JOANNA CRAWFORD: So a couple of years later, the cancer came back. I didn't have the protection of shock and ignorance this time. It was like being the living embodiment of a scream. I was in Hell. Worse. Hell was in me. I've talked and written before about how my goal in life is to try to love the Hell out of this world. This is simply a response to the fact that I feel like this world tried to love the Hell out of me.
The world came to my doorstep. Friends, acquaintances, total strangers. They sent cards. They did good deeds in her name. They mailed us hats, handmade clothes. They said prayers. The world loved the Hell out of us. People of all different income and educational levels, different religions, different politics, they all had love to give. They gave it abundantly.
My daughter was healed by medicine, and all of us were healed by love. For me, God is a process, a persuasive verb, and arc that bends towards justice, if you will, and this force of love, running through all who will open themselves up to it. Calls us, each of us, each of us little events ourselves, to be the hands and feet of God, of love, of whatever you want to call it.
MEG RILEY: Listening to Sharon and Joanna tell their stories, what I hear is that both of you are interested in how people live and how we live ethical, responsible, generous, and joyful lives. You want your faiths and your beliefs to lead you to be generous and justice-centered, honest, ever-evolving, loving people. And you want the people in your community to share those values as well, did I get that right?
SHARON WELCH: Yeah.
MEG RILEY: OK, that's what you want. And what do you want from each other in this process?
SHARON WELCH: Well, Joanna, to be the hands and feet of God. To be the hands and feet of justice and love. The world needs us all. The world invites us all into greater fellowship, into more creative service. I am so deeply concerned about the polarizing politics that are paralyzing our democracy. Every time I hear of another school shooting, another victory of politicians committing to do all can to stop gun control and prevent immigration reform, another threat of war. I remember and I realize how much we need each other.
I learned the values of justice and compassion from theists. And I am now a humanist. You learned them from humanist. And you are now a theist. Can we live our values together as Unitarian Universalists?
JOANNA CRAWFORD: I am honored to walk beside side you as we struggle for justice. Sharon, for most of us, there will come that dark night of the soul. We will lose hope. We will find ourselves without answers, our hearts broken. We will need someone to love the Hell out of us. When I am shattered, when I am in despair, will you sit with me?
I learned the values of justice and compassion from humanist, and I am now a theist. You learned them from theist, and you are now a humanist. Can we now live our values together as Unitarian Universalists?
SHARON WELCH: Joanna, I am honored to sit beside you when your heart is broken.

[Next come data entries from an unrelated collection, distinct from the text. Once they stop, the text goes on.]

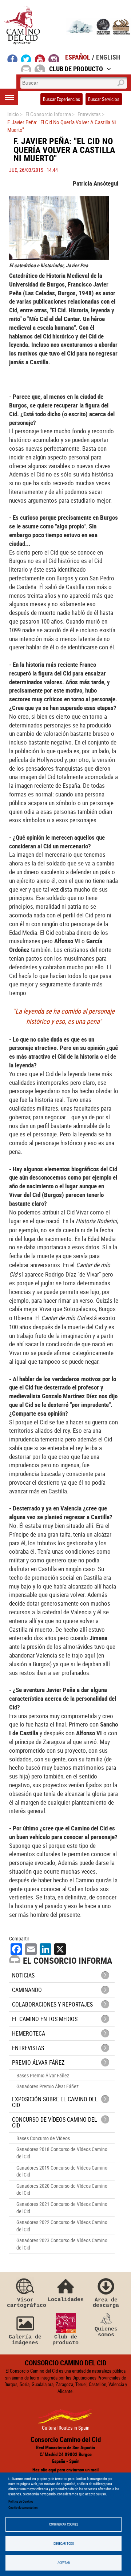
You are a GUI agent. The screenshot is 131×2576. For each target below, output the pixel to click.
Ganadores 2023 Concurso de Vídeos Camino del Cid (61, 2244)
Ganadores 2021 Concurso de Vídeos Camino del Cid (61, 2207)
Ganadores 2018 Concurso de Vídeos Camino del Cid (61, 2153)
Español (77, 57)
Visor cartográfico (25, 2303)
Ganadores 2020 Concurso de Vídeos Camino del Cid (61, 2189)
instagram (53, 58)
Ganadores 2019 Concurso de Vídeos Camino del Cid (61, 2171)
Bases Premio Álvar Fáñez (42, 2075)
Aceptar (63, 2563)
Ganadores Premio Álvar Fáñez (47, 2086)
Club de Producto (76, 68)
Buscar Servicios (103, 99)
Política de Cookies (20, 2501)
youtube (40, 58)
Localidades (66, 2299)
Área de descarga (106, 2303)
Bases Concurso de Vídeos (43, 2138)
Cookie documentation (22, 2508)
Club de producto (65, 2340)
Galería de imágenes (25, 2340)
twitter (26, 58)
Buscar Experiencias (61, 99)
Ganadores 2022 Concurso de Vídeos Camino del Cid (61, 2226)
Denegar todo (63, 2543)
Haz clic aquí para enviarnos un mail (65, 2469)
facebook (12, 58)
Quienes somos (106, 2332)
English (108, 57)
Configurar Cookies (63, 2524)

MEG RILEY: So I would like to know from you, from all of you. Will you work with Sharon and Joanna to address the polarizing politics that are paralyzing our democracy? Will you stand shoulder to shoulder with atheists and humanists to work for justice? If so, shout out, we will.
CROWD: We will.
MEG RILEY: Oh, shout it out, come on.
CROWD: We will!
MEG RILEY: All right, thank you. That's better. And will you be with Joanna and Sharon when they face their hardest times, when their hearts are broken. Will you sit by the side of atheists and theists to love the Hell out of them? If so, please shout it out, we will.
CROWD: We will!
MEG RILEY: Then I think it's official: new game on.